Paying for all of our improvements means staying on top of our costs.  That is tough, awkward work.  It is a great credit to clinicians, managers, and our finance team, that we are ahead of the pack.  Our AGM will see us post a small surplus, as I have discussed here before.  But this July we will begin another major workforce change consultation, moving staff between roles, to be fit for the future.  It is bound to occasion some comment and anxiety.  I hope that local residents, and our teams, can trust us when we reiterate that this is a long term plan, underpinned by a determination to support people with retraining and redeployment.  Even in areas like health records, where our plans will see huge change for employees, we are clear we can find new roles and support people who want to stay with us to 2020 and beyond.  Part of that pledge is securing long term partnerships and contracts to replace the outdated, yet still prevalent, NHS idea of 12 month deals, which leaves so little room for innovation and change.

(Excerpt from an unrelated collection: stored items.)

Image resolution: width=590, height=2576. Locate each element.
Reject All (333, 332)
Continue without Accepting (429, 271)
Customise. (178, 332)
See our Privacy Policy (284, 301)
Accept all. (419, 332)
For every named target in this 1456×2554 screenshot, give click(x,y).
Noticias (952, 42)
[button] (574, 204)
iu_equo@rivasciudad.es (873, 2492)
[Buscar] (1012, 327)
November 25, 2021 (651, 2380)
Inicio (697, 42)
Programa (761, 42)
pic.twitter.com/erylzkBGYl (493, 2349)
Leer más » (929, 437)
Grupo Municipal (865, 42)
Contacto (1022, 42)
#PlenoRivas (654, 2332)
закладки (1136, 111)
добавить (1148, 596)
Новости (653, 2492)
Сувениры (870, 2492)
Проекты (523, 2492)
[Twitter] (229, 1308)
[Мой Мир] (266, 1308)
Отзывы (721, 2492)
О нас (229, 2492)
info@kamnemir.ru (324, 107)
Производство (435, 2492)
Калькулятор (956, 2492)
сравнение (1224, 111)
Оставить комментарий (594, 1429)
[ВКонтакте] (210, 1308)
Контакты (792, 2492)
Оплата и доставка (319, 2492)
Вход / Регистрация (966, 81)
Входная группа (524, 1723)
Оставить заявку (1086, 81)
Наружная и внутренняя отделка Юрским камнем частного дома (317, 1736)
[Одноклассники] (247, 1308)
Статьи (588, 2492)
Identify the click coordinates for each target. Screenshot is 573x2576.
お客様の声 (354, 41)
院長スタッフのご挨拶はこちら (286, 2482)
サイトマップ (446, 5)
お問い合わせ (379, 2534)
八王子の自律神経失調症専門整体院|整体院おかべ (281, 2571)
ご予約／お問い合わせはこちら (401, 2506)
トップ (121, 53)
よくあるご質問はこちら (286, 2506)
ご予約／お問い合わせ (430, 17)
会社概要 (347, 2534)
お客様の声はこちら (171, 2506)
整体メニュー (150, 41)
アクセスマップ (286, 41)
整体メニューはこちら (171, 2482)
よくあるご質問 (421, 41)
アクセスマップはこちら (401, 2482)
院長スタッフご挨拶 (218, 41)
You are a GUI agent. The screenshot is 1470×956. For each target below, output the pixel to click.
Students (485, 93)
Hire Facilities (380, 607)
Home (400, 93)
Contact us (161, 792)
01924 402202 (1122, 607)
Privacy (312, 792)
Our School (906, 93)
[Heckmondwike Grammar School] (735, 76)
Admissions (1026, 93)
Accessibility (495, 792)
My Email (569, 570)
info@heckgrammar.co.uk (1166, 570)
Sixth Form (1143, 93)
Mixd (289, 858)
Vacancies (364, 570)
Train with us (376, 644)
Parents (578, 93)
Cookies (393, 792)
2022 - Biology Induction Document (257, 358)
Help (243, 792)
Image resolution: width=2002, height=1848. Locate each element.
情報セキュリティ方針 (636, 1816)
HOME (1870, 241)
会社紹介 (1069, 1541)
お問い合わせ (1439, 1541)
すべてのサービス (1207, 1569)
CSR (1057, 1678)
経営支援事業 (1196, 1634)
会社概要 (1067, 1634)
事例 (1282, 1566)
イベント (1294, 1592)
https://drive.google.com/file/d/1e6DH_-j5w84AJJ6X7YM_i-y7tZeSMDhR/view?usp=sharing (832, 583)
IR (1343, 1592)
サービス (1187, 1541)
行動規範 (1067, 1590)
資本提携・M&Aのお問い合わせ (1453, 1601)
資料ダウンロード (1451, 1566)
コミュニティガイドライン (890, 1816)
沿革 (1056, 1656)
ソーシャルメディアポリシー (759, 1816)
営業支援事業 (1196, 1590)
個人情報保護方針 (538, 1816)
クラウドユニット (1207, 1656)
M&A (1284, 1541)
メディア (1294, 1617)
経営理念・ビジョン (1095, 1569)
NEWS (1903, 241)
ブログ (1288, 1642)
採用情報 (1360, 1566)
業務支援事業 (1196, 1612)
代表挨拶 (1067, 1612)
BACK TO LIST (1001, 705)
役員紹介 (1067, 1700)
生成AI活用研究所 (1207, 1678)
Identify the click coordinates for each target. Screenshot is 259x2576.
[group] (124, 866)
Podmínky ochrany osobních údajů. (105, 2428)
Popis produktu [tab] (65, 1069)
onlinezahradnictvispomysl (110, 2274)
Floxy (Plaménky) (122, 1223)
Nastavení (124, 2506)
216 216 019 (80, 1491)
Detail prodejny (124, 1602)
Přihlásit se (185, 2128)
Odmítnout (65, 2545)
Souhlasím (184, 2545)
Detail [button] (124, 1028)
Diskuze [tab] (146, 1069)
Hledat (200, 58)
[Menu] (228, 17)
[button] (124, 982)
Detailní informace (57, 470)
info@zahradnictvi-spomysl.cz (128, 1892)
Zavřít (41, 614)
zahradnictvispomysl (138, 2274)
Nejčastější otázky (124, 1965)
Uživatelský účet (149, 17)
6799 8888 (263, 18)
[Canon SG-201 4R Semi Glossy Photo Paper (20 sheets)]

In April I chaired the first partnership board for our Connected Palliative Care partnership, alongside St Marys, Crossroads, Age Concern and John Taylor Hospice.  This is a five year deal with the local CCG to try and deliver extraordinary end of life care – a certain need and something we want to do with compassion and consistency.  At the same time we are tying up a four year arrangement with Sandwell Metropolitan Borough Council for our Outstanding Children’s Health Services. Of course there is risk in these long term arrangements, a risk of non competitive behaviours, and of course demand risk being moved around.  Yet on balance it makes sense to our Board to put some of our turnover onto a long term secure footing – especially as we have signed a five year deal on imaging equipment, our IT contract is for up to a decade, and of course the new hospital is for over three decades.  This way we can offer our staff real clarity and security, and we know that that commitment will be reciprocated.  We want people to join the SWBH family on a long term basis – giving their skills, energy and dedication over time – and of course developing those research ideas with which I opened this blog.

Innovation is not always research based.  Not everything lends itself to method in quite that way.  Sometimes service ideas lead and academe follows.  We are all thrilled that Kelly Stackhouse has been crowned as the patient’s choice winner in the RCN annual awards at a gala ceremony in London.  Kelly is an individual whose enthusiasm and dedication inspires others, and the remarkable service helps to lead is in the process of spreading across our Black Country Alliance.  Her story and success we hope will inspire others in our Trust and in our community to contribute their passion to our cause.  And Kelly’s cause is to break the taboo about poo!  The service is one grounded in homes and local community settings which reaches into the hospital, and does have a very definite research element – and is unique in the west midlands.

At a time when the NHS is often criticised for lacking innovation, or when we seem to be in an endless duopoly for emphasis in policy between general practice and specialised centres, it is heartening to see that excellence at the centre of our community.  That is what our organisation is, and should be, all about.